Mistral trouble when fine-tuning : Don't set pad_token_id = eos_token_id

Hello everyone,

I was working with Mistral Instruct 7B and realized that when fine-tuning it, I had a model that keeps generating undefinitely. While following very common guides and feedbacks, I realized that a common mistake done was to define the pad_token as the eos_token. This leads to a dramatic result as the DataCollator will mask every pad_token to -100 labels.

Hence, the fine-tuned model never sees the eos_token and keeps generating undefinitely. Here is the extract of the DataCollator function:

labels = batch[“input_ids”].clone()
if self.tokenizer.pad_token_id is not None:
labels[labels == self.tokenizer.pad_token_id] = -100
batch[“labels”] = labels

I would advise to fix it quickly, either by communicating on it or making a difference between pad and eos id using their mask values.

So far, my way to do was to set the pad_id to a very large value and modifiy the data collator to replace by -100 this value.

Those guides are making the mistake:

Hope that helps and could raise a PR

1 Like

Hi. I’m also fine tuning Mistral-7b Instruct model on a mental health dataset (~90k rows) using NVIDIA A100 GPUs. I am running into two issues:

1- The model keeps generating text until it reaching the max_new_token limit.
2- When it does stop, it stops abruptly, without finishing the sentence/paragraph/word.

I am not sure what value to assign to the pad_token_id? Could you please guide me on what value worked for you?

Hello !

I did it in three steps:

  • First pre-tokenize and pad the dataset outside of the data collator function with pad_id = eos_token
  • Apply a function which set the attention mask_id value to 1 for the first eos_token_id in the sequence
  • Train the model on the tokenized examples

Hi. Thanks for responding back. Actually I’m not using the data collator function. Here’s my code snippet.

base_model = “mistralai/Mistral-7B-Instruct-v0.2”
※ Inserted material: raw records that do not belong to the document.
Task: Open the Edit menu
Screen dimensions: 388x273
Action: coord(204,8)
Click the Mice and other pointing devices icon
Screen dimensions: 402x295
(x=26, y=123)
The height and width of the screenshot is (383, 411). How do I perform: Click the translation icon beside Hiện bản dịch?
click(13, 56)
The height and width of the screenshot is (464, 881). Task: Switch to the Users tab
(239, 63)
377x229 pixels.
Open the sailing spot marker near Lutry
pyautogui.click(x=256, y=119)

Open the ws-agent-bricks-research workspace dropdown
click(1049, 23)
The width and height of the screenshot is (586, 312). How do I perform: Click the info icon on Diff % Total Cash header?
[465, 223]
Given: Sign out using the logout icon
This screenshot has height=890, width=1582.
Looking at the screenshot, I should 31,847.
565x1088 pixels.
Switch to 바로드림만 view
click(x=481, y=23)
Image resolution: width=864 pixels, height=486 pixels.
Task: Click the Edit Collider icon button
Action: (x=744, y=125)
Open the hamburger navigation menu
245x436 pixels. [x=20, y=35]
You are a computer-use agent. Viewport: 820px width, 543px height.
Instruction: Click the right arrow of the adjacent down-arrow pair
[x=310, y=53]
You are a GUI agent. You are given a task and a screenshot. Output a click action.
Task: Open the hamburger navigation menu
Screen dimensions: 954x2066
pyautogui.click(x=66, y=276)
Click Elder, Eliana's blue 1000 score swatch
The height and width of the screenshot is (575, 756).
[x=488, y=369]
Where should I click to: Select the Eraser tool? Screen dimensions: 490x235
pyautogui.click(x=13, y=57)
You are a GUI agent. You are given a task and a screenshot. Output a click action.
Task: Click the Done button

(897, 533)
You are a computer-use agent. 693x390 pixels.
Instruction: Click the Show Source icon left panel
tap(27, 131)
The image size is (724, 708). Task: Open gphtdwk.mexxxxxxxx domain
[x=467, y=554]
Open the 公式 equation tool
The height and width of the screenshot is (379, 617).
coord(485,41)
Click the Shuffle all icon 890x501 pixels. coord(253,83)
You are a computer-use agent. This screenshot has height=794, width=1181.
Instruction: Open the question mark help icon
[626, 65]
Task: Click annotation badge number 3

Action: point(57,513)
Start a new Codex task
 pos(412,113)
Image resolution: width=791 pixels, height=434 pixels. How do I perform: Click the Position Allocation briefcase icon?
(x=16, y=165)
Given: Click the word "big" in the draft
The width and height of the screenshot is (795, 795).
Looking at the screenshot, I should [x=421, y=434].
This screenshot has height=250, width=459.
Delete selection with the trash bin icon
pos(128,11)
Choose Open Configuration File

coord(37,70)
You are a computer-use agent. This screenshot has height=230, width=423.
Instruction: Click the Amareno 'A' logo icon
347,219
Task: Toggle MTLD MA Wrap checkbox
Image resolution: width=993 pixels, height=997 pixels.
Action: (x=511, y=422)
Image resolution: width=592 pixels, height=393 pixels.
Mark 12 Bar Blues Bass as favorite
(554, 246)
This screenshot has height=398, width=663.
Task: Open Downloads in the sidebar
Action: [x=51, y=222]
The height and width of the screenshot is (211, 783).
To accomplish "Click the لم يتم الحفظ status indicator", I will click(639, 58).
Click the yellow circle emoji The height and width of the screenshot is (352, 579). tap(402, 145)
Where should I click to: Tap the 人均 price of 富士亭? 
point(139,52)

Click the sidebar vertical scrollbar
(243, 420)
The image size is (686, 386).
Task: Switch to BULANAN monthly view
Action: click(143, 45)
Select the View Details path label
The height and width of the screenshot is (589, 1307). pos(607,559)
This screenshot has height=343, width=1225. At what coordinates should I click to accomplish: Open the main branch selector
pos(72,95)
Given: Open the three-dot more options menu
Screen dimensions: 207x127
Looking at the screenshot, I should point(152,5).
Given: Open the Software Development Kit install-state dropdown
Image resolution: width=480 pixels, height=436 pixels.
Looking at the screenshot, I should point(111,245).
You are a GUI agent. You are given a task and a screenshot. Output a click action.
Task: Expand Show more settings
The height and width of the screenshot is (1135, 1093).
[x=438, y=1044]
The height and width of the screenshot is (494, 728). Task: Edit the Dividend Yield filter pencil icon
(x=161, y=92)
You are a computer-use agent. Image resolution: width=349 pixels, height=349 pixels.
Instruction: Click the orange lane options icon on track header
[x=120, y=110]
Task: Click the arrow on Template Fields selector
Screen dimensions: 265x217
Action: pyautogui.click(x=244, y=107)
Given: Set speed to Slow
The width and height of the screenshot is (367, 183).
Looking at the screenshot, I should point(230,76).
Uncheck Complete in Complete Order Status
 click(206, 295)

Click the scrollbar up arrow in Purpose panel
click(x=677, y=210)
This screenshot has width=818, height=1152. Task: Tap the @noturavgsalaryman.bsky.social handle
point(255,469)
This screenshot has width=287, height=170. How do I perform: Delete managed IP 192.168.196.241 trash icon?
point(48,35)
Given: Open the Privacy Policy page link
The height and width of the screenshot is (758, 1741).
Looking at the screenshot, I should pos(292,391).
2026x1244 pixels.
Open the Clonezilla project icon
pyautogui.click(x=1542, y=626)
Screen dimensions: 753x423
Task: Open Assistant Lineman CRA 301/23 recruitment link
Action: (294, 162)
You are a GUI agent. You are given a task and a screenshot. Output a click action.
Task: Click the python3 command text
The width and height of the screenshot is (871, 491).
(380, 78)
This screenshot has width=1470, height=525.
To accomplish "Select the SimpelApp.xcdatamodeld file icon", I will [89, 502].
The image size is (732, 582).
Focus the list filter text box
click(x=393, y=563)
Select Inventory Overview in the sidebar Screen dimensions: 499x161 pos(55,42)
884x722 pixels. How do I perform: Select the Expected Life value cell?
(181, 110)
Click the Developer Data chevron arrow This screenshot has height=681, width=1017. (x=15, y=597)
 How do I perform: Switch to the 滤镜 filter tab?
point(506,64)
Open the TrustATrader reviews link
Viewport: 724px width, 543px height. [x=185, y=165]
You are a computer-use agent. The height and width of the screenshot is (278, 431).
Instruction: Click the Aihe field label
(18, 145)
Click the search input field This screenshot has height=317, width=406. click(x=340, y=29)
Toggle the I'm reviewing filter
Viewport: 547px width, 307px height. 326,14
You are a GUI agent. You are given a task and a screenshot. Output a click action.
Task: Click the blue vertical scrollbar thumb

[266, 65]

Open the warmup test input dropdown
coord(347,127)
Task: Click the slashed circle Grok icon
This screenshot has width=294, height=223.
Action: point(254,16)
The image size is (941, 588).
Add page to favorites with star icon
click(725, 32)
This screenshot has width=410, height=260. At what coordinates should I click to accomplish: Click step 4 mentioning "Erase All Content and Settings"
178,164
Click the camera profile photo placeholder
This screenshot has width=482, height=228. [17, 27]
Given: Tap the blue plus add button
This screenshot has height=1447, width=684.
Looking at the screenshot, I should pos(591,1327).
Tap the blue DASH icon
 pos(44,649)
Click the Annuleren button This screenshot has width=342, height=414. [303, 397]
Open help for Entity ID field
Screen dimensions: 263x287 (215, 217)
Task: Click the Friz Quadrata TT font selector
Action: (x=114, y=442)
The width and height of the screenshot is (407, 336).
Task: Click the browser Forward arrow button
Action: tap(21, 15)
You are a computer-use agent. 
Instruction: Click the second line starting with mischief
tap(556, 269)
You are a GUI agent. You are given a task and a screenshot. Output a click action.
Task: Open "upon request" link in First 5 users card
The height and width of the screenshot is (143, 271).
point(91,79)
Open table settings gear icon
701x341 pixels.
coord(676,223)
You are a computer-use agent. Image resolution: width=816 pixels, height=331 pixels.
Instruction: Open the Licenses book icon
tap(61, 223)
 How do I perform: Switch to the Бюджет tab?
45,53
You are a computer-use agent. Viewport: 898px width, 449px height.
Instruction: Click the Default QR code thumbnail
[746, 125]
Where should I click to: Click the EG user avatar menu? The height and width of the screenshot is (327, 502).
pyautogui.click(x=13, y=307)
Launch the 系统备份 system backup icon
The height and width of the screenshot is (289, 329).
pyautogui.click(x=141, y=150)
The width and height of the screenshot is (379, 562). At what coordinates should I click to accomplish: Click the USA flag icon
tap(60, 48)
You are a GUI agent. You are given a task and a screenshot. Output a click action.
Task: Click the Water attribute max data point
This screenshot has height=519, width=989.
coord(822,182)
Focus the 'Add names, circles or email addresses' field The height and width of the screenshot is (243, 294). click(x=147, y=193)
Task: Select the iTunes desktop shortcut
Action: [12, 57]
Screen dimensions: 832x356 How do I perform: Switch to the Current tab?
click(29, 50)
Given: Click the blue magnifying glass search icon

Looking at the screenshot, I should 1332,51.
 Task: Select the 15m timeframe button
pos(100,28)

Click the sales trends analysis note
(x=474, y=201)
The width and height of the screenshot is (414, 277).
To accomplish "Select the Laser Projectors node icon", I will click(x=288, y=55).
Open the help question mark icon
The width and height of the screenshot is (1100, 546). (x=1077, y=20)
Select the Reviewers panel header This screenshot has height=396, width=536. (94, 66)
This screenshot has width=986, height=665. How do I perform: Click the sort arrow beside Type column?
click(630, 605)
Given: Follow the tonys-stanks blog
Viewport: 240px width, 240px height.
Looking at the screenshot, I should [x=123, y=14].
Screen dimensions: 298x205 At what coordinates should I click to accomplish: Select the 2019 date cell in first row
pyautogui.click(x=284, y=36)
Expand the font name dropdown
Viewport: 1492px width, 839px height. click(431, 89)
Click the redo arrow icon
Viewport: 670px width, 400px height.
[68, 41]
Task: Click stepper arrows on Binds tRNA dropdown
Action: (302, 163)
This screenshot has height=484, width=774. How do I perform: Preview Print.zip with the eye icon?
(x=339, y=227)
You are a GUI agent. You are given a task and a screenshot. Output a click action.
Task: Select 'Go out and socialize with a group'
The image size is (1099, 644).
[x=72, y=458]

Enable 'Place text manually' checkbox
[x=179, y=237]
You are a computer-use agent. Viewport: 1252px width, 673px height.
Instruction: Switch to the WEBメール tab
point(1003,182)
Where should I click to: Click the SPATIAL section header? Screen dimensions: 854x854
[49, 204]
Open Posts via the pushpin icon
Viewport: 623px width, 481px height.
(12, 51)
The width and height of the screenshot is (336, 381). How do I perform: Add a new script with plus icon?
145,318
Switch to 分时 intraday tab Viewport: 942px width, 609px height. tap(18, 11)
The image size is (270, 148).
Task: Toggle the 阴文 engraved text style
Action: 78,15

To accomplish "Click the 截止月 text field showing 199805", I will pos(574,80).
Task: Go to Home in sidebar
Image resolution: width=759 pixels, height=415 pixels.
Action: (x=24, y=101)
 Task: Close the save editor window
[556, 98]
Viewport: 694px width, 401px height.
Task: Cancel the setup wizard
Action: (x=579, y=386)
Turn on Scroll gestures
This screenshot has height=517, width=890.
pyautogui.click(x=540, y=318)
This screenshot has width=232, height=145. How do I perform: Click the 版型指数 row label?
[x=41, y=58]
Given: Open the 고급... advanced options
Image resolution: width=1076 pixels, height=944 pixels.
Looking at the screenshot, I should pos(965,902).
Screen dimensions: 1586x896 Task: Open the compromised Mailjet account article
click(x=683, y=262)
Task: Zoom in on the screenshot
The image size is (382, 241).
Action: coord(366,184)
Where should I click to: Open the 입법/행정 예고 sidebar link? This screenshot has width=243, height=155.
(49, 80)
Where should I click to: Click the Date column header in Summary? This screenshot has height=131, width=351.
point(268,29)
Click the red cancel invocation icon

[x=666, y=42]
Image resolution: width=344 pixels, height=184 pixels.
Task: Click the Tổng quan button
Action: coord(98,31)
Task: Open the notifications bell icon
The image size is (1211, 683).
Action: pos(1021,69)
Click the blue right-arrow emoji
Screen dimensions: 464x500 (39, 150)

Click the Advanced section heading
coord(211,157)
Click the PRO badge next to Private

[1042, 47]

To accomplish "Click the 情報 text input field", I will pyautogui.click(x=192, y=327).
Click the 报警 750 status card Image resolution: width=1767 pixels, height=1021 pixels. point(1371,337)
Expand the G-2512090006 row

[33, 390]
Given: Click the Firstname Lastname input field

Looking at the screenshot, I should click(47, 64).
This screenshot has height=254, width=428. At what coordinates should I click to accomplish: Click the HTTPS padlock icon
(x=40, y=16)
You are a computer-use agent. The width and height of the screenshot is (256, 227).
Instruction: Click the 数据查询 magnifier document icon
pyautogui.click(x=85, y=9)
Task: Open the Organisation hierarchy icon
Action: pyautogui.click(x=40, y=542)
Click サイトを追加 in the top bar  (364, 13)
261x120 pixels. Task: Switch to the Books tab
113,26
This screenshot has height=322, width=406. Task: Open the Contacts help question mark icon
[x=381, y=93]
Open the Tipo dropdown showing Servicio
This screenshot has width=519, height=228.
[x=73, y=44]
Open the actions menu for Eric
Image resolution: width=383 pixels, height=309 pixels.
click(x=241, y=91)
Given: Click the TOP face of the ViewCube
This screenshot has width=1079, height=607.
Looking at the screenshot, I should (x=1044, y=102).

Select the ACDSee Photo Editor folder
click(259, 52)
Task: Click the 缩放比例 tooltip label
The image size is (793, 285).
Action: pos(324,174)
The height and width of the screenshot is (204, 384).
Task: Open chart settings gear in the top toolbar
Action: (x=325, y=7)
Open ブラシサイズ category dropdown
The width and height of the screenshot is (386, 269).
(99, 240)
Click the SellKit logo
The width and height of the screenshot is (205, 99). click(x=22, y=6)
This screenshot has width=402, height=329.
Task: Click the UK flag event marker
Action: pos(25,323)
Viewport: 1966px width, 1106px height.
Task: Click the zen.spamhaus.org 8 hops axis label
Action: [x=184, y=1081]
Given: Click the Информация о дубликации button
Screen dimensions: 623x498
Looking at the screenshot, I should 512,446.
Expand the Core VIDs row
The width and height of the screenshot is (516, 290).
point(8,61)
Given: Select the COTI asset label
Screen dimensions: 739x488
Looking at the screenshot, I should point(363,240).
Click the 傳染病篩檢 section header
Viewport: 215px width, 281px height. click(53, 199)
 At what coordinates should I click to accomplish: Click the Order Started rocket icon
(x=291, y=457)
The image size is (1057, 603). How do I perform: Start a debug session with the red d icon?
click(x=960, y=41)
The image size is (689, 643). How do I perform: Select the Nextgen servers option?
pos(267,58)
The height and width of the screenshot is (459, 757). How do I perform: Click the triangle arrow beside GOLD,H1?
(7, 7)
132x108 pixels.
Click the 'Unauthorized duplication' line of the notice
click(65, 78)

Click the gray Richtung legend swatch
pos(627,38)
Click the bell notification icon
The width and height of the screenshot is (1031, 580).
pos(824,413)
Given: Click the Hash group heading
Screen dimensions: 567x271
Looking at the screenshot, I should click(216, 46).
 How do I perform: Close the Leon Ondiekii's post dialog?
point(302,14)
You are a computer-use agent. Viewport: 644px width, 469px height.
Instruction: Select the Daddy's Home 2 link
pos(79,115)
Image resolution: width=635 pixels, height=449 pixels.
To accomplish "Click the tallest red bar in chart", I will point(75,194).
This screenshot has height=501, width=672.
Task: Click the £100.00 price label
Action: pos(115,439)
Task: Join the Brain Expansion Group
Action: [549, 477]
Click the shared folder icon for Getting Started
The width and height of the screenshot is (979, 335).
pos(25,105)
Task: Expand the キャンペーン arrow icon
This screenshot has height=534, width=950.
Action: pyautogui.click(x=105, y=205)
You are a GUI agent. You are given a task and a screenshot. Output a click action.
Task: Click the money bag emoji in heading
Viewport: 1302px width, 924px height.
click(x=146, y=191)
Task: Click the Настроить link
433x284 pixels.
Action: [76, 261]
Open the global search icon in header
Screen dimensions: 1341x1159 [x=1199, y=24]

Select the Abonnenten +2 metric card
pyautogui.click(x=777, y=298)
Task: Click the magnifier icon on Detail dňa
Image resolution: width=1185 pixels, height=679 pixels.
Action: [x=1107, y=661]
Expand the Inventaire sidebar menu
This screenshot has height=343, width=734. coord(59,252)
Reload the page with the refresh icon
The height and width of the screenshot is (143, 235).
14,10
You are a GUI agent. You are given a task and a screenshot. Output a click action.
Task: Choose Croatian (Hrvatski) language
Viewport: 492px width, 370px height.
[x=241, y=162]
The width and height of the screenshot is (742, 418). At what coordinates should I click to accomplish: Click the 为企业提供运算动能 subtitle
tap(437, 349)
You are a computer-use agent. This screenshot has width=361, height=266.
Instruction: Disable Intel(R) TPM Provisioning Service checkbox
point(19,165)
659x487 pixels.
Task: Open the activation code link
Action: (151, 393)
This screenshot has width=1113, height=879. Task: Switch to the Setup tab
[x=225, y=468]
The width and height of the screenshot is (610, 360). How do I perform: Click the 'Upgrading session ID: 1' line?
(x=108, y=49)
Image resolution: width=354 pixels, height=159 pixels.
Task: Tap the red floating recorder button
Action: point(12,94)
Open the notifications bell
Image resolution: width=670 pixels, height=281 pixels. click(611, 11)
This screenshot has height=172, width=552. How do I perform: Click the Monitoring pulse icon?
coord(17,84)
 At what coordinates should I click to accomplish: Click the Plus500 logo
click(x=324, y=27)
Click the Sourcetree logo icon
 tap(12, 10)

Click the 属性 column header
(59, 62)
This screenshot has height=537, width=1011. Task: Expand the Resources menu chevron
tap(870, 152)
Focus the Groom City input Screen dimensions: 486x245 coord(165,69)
bnb_config = BitsAndBytesConfig(
load_in_4bit= True,
bnb_4bit_quant_type= “nf4”,
bnb_4bit_compute_dtype= torch.bfloat16,
bnb_4bit_use_double_quant= True,
model = AutoModelForCausalLM.from_pretrained(


model.config.use_cache = False # silence the warnings. Please re-enable for inference!
model.config.pretraining_tp = 1

Load tokenizer

tokenizer = AutoTokenizer.from_pretrained(base_model, trust_remote_code=True)

tokenizer.padding_side = ‘right’
tokenizer.add_eos_token = True
tokenizer.pad_token = tokenizer.unk_token
model.config.pad_token_id = tokenizer.pad_token_id

Let me know your comments. Thanks!

A simple solution is to use another token as the pad token, i.e.

tokenizer.pad_token = tokenizer.unk_token

That way, you still train on the eos tokens, but not on the paddings.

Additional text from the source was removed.